You are viewing a plain text version of this content. The canonical link for it is here.
Posted to issues@spark.apache.org by "liupengcheng (JIRA)" <ji...@apache.org> on 2019/01/24 03:57:00 UTC

[jira] [Created] (SPARK-26712) Disk broken caused NM recovery failure causing YarnShuffleSerivce not available

liupengcheng created SPARK-26712:
------------------------------------

             Summary: Disk broken caused NM recovery failure causing YarnShuffleSerivce not available
                 Key: SPARK-26712
                 URL: https://issues.apache.org/jira/browse/SPARK-26712
             Project: Spark
          Issue Type: Improvement
          Components: Shuffle
    Affects Versions: 2.4.0, 2.1.0
            Reporter: liupengcheng


Currently, `ExecutorShuffleInfo` can be recovered from file if NM recovery enabled, however, the recovery file is under a fixed directory, which may be unavailable if Disk broken.
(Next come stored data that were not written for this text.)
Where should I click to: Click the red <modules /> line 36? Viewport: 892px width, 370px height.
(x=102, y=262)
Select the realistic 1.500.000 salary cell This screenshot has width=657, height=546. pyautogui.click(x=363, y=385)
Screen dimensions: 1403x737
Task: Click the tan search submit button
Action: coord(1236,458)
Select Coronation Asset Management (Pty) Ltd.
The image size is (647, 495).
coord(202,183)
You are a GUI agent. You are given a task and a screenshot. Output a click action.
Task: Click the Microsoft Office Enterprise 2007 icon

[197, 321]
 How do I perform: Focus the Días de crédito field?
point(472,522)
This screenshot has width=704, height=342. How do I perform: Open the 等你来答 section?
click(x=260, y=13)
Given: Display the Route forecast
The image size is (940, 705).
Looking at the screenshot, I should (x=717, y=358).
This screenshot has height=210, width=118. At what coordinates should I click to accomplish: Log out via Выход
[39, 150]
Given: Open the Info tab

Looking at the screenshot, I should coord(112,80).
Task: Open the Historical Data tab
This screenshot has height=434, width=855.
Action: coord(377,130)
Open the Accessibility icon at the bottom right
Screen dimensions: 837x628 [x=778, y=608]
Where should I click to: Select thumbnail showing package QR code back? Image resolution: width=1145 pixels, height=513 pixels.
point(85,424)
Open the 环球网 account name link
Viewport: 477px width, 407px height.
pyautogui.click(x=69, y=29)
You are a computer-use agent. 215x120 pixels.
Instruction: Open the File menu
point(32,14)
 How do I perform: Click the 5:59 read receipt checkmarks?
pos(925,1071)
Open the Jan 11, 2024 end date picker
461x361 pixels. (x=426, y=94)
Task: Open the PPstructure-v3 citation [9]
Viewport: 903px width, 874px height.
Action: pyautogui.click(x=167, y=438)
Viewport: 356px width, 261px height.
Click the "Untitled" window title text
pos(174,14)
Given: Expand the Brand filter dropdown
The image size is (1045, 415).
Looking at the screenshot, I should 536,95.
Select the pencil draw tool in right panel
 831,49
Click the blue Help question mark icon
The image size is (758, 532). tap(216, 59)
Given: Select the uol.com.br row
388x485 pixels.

So if a NM restart happen(may be caused by kill or some reason), the `ExecutorShuffleInfo` will lost, and causes the shuffleservice unavailble even if there are executors on the node.

This may finally cause job failures(if node or executors on it not blacklisted), or at least, it will cause resource waste.(shuffle from this node always failed.)

For long running spark applications, this problem may be more serious.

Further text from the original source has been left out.